Last Friday, I attended a dinner party at which a colleague’s long-service at a certain august institution was celebrated. For the last forty-one years, and without any stoppage, this lady worked for one company. What I saw that evening was an accomplished yet humble woman – ‘service to the others’ was written all over her!
It is not common these days to find people that work at institutions for forty-one years. There are all sorts of reasons to justify why individuals can no longer serve for that long at one company; i.e. short product and service cycles at companies, shortening company life cycles, the millennial generation and their tendency to quickly get bored and impatient with values that don’t align with theirs, the demise of the collective bargaining culture, privatization and the dwindling civil-service numbers, etc
The truth is, those that have it in them can still work at the same company for many years. It may not be forty-one years like the subject of this blog, but at the same time, not the less than three years that has become the norm amongst the millennials
As I warmed my seat at the dinner party, I could not help but look at my so-called long service and the litany of achievements, but from a slightly different lens. I and I assume many at the dinner party, were humbled. Yes, I have done so much for the world and will continue to do so; however, my service is insignificant when compared to the lady’s forty-one years, and I explain why below:
- It dawned on me that this woman, started working before my fifth birthday – approaching my late forties now, I keep harping on about becoming of age and having done so much for the world; but have I?
- The lady has worked for one employer for forty-one years – we can’t assume that it was an all smooth ride; however, she stayed the course and her forty-one years were cause for celebration last Friday
- Staying the course when confronted with pressure – every day, I see a new generation of professionals, that expect Rolls-Royce landing and treatment at work. Over 91% of the Millennials will stay in a job for less-than-three-years.
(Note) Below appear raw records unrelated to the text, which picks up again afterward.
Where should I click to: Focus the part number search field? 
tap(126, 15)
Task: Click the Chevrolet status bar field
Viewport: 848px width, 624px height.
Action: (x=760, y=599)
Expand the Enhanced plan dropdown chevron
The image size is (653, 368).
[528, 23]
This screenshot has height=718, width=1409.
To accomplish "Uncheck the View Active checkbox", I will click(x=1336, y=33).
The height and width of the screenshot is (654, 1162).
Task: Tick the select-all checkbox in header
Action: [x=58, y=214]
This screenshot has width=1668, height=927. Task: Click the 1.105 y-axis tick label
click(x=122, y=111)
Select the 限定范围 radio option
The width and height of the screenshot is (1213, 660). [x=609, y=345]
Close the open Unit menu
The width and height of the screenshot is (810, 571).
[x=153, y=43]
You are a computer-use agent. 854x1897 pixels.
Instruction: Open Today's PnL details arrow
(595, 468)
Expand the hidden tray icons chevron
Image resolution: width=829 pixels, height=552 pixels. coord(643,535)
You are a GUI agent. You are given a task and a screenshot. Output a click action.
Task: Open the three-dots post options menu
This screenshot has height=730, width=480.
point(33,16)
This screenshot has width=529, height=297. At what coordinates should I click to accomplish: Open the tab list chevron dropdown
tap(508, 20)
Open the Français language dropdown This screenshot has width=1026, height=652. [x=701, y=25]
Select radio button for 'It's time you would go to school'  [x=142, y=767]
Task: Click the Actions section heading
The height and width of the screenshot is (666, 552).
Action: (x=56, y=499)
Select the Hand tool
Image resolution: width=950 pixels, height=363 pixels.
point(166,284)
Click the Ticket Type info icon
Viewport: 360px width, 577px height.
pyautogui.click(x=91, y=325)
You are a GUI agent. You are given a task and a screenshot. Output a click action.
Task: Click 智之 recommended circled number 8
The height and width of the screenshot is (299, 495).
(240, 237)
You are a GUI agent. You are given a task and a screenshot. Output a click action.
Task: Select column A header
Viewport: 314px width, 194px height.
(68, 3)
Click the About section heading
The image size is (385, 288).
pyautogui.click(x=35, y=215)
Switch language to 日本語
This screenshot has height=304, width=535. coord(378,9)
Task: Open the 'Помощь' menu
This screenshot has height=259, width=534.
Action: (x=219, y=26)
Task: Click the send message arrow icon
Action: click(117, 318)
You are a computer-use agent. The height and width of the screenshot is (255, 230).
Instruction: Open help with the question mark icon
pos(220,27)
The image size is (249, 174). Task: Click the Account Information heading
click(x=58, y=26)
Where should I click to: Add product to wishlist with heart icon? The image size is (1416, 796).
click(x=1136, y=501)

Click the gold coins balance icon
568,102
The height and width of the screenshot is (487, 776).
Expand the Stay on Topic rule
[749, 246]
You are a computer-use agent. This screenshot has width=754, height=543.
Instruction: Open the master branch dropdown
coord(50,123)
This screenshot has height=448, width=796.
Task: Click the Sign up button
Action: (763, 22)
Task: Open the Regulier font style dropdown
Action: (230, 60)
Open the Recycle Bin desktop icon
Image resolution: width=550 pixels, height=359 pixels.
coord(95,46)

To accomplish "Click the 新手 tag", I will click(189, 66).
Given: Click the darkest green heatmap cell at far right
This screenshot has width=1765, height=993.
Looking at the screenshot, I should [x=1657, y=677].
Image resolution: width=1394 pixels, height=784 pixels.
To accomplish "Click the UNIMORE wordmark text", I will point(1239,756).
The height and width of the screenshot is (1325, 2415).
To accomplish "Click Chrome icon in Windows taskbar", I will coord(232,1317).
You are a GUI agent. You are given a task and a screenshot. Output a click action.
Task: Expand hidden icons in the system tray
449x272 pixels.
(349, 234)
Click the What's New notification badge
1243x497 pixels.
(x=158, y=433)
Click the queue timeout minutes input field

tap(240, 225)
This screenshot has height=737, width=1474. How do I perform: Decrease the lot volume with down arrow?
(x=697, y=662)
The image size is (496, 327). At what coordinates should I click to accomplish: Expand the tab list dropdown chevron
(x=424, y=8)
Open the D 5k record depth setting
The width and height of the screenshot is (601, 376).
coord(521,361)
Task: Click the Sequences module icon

Apply a little bit of pressure on the millennials and the next topic on the table is ‘resignation’; don’t we all threaten to resign from time to time? Is it not true that in her forty-one years of service, this lady may have thought of quitting? If she did, how did she manage not to do so?
- Organisations, even the classic ones at that, will always have their bumps and will bump into you. If you can’t stay the course now and you decide to move on to your next professional stage, are you sure the new stage will be pressure-free?
- Whenever we change jobs to escape pressure at work, we need to ask ourselves if we more than the job are the problem
- There was so much to learn from the forty-one-year journey – yet, it took deeper reflection for one to extract the learning, but those that bothered to do so, had so many good lessons to take home
The career climb:
Those of you in the 25-40 year age bracket, please understand that this is the span of life when one’s professional career is firmly shaped; if it were a plane, the latter is the ‘climbing’ phase.
As a professional, do you have what it takes to sustain your career ‘climb’? Many prospective high flying careers have been thwarted at the climbing stage; the values tool-box of the current 25-40 year professional lacks certain soft fundamentals that are critical to sustaining a career climb.
Employees that serve their entities for forty-one years, let alone ten, are becoming a very rare commodity. Using the same aeroplane analogy, the lady that is the subject of this blog has been descending into her ‘airport’ for the last few years and successfully ‘landed’ last Friday.
I hope that we live long enough to see the ‘landing’ of the millennials – can they survive the turbulent climb?
We at the Effectiveness lab, believe that those that have been effective at delivering consistent value to organisations and for many years have a particular kind of mental agility.
A vocation is not something we find; it’s something we grow—and grow into.”
Indeed, Inc.com provides a rubric to stay the course at work, for the generation that is on a ‘career-climb’ phase:
Here are ten habits we would all do well to emulate.
- Control what you can before it controls you.
- Replace negative thoughts with productive thoughts.
- When the going gets tough, stay put.
- Stay committed but be flexible.
- Push yourself past your potential.
- Build your capacity for patience.
- Become aware enough to get outside of your mind and observe yourself.
- Think of yourself as a work in progress.
- Visualise what you want to achieve
- It is not about winning or losing but learning and growing
Do you have such habits?
It is the mentally tough people that the Effectiveness lab puts money on to stay the course and succeed at well-known companies; the mentally tough will successfully shape vocations as opposed to a career history
Well done lady for not only staying the course but for doing so for forty-one years!